Industrias Lácteas Asturianas S.A.
- Company type: Private
- Founded: 1960, founded by Francisco Rodríguez and Pablo Mayoral
- Headquarters: Anleo, Navia (Asturias)
- Products: dairy, dairy products, juices, beverages
- Brands: Reny Picot

= Industrias Lácteas Asturianas =

Industrias Lácteas Asturianas (Ilas) is a company based in the Asturian parish of Anleo in the council of Navia, Spain.

== History ==

In 1960 Francisco Rodríguez, current president, and Pablo Mayoral put 150,000 pesetas each to found the company. They decide to install the first factory in the premises previously occupied by a ballroom. The town of Anleo is chosen as it is the only town in the area to have a telephone line.

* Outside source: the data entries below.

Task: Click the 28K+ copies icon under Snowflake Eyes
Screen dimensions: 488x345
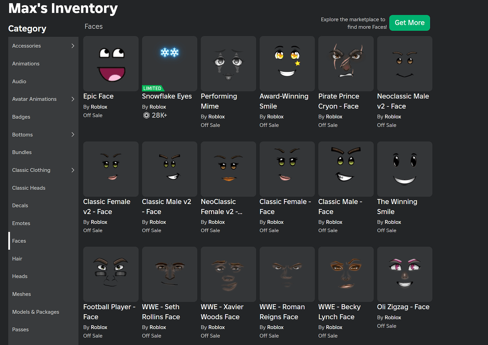Action: tap(146, 115)
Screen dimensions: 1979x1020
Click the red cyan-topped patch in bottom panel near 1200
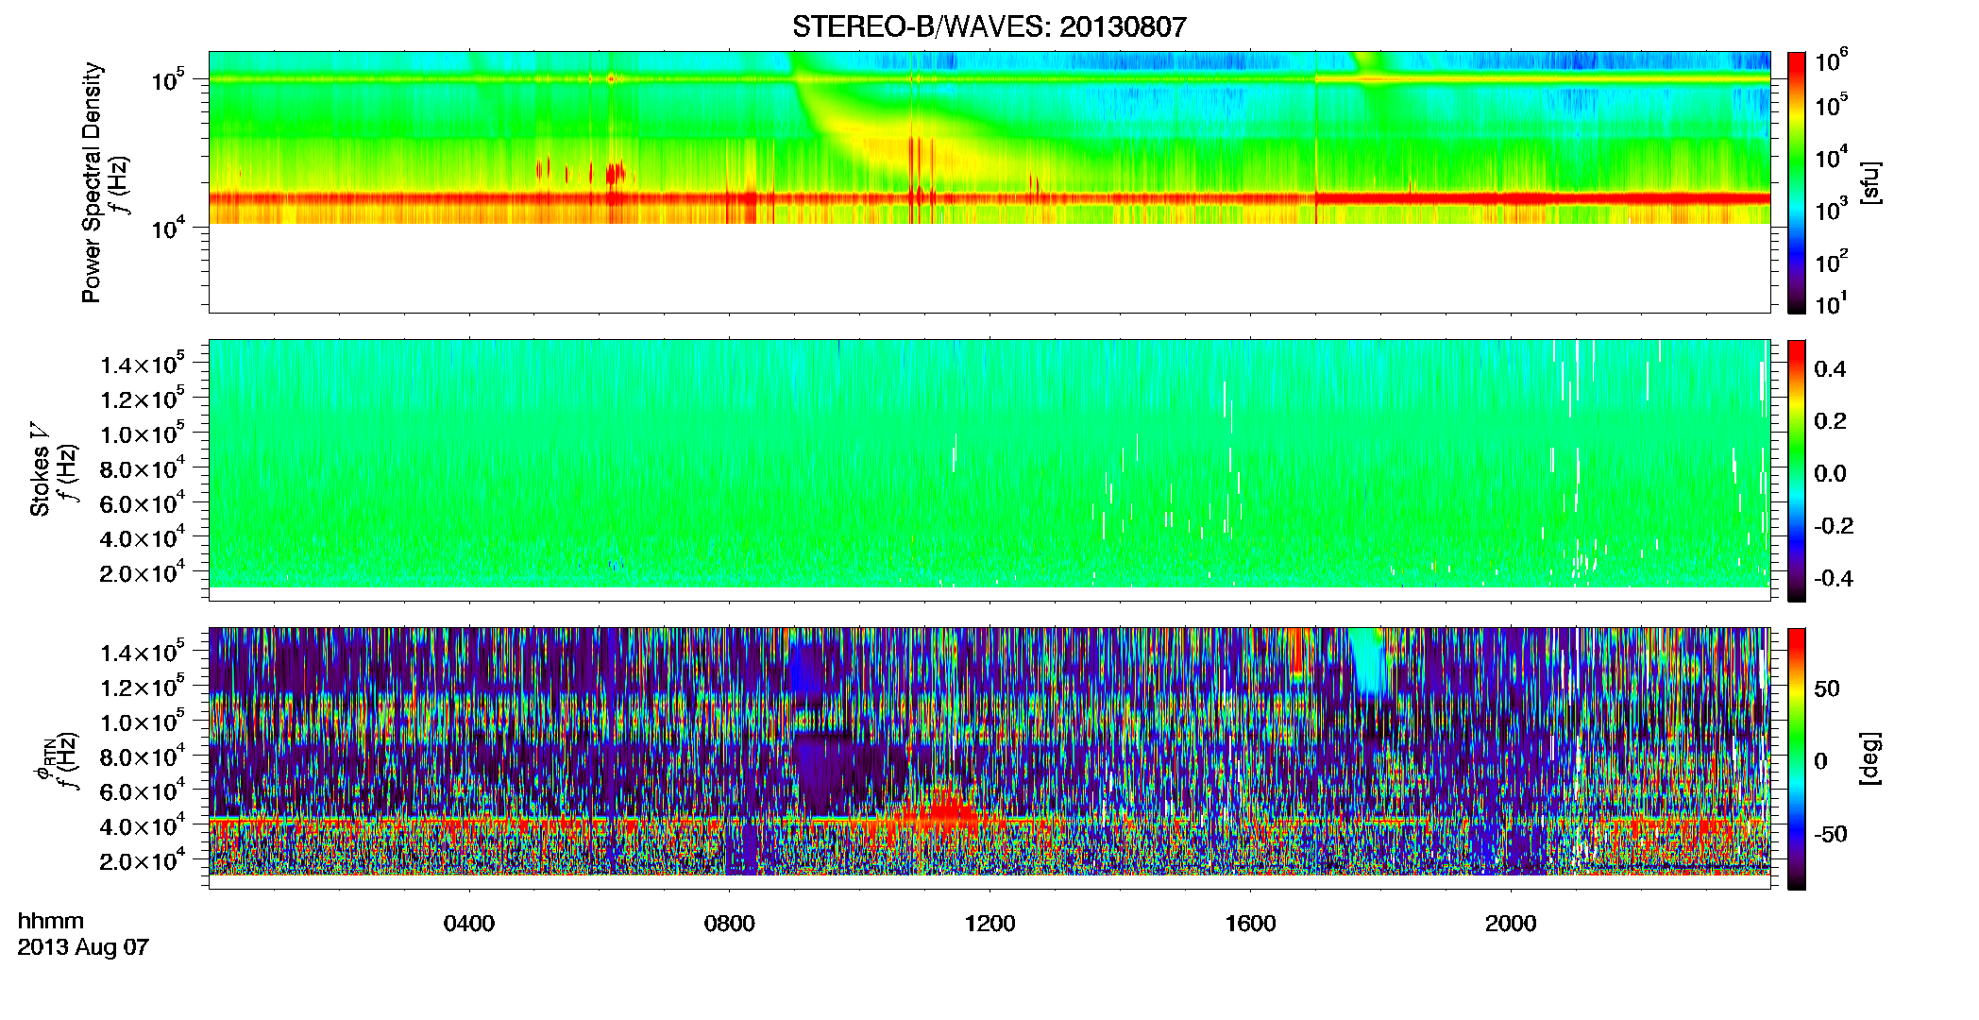click(x=944, y=810)
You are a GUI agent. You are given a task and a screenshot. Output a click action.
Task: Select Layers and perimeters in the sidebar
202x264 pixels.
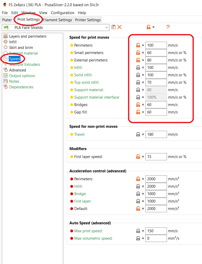[28, 36]
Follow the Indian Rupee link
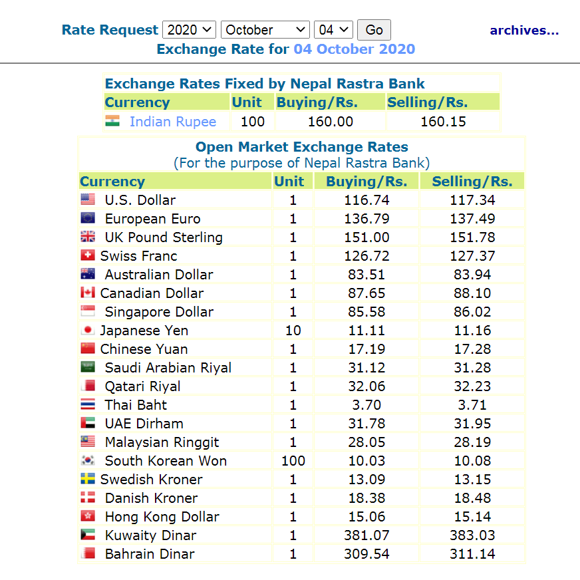This screenshot has width=580, height=580. click(173, 122)
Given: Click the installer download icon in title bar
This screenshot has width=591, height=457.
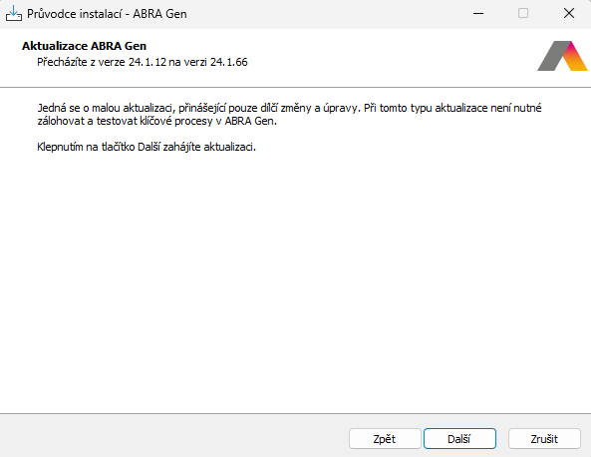Looking at the screenshot, I should 14,14.
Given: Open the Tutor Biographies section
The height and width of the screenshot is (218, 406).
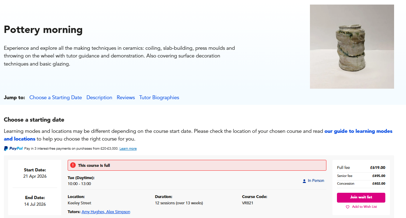Looking at the screenshot, I should (x=159, y=97).

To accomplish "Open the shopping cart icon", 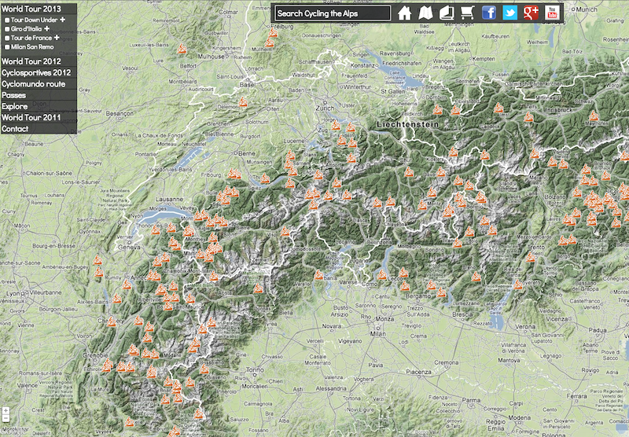I will click(467, 13).
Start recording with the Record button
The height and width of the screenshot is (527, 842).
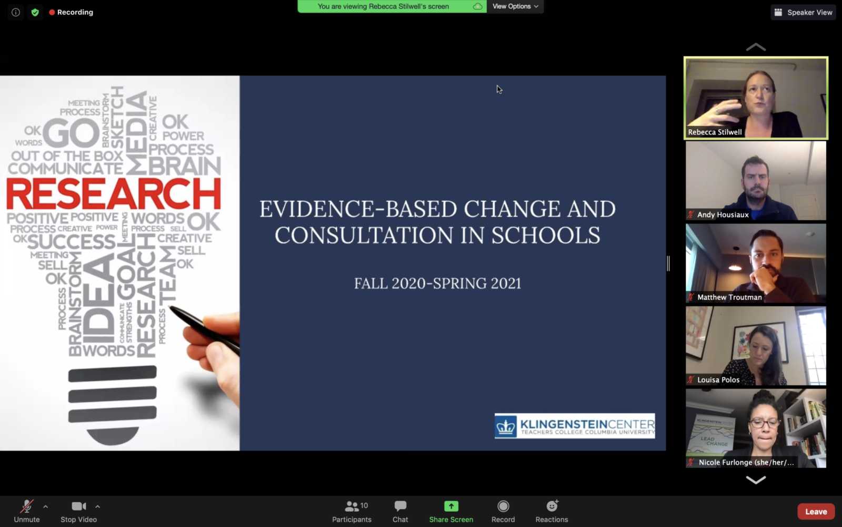point(503,511)

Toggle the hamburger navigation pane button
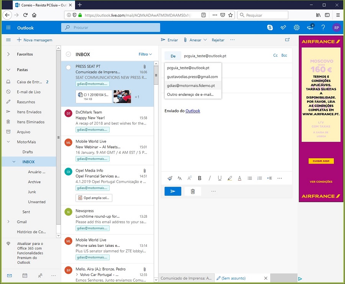pyautogui.click(x=8, y=40)
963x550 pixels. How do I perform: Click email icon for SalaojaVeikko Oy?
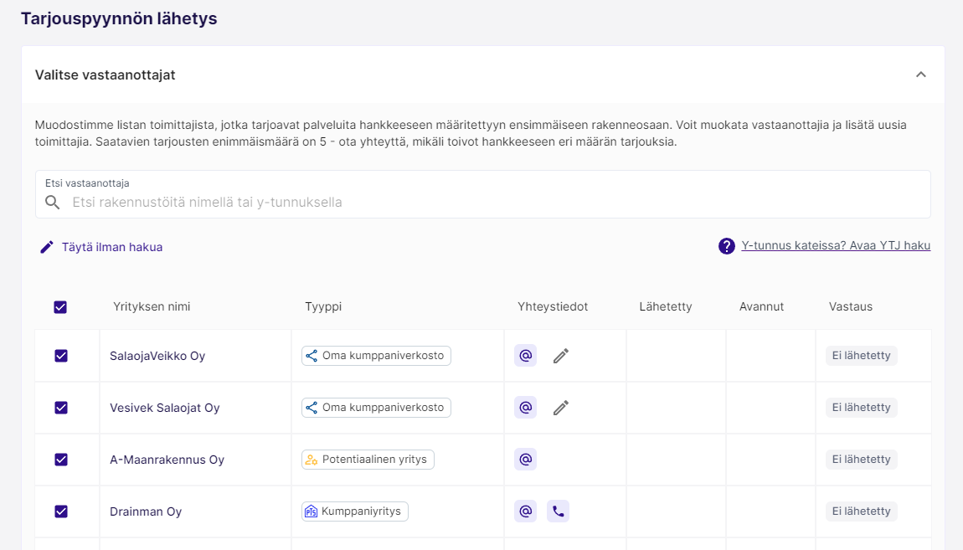tap(525, 356)
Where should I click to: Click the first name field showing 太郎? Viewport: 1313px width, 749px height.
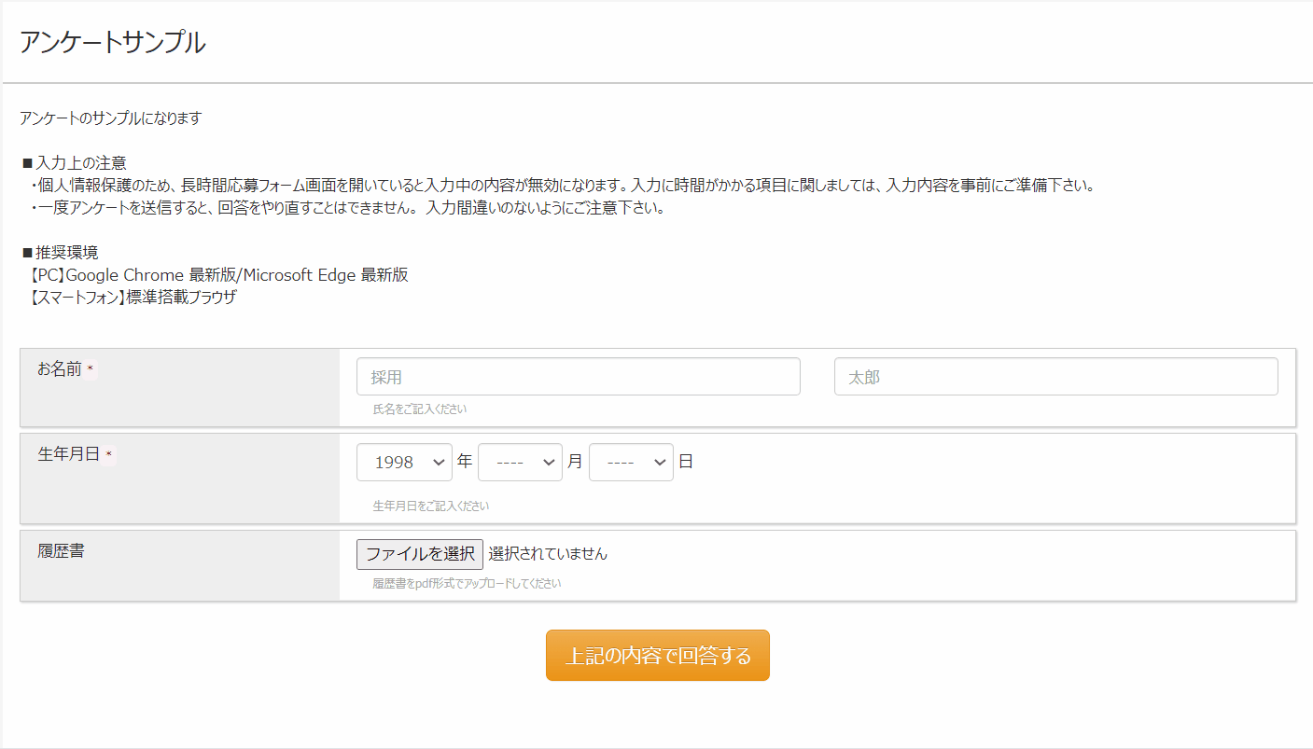[1055, 377]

The factory of seven workers begins to make Camembert cheese continuing its growth to the present day

== Products ==
- Milk : Milk and milk powder
- Cheese : Manufactures different types of Camembert, Gouda, Brie, Fontina, Manchego, Edam or cheese powder
- Butter : Creates butter, light butter, etc.
- Demineralized whey

== Subsidiaries ==

- Old Europe Cheese, Inc. Michigan, (USA): Production capacity of 100,000 liters per day and soft cheese and pressed cheese are treated there
- ILAS México, Chihuahua, (Mexico): Established in 1980, it has a production capacity of 300,000 liters of demineralized serum per day.
- Beijing Evergreen Dairy Products (China): Factory dedicated to the production of powdered milk, liquid milk, butter, milkshakes, liquid yogurts and ice cream.
- Le Chèvrefeuille (France): Capacity of 20,000 liters per day, and in it goat cheeses are made.
- Industrias queseras del Guadarrama SL (Madrid)
- Lacteas Castellano Leonesas SA Fresno de la Ribera (Zamora) Zamorano cheese, traditional cheese, burgos cheese and cream cheese.

It also has factories in Poland, Argentina and Portugal.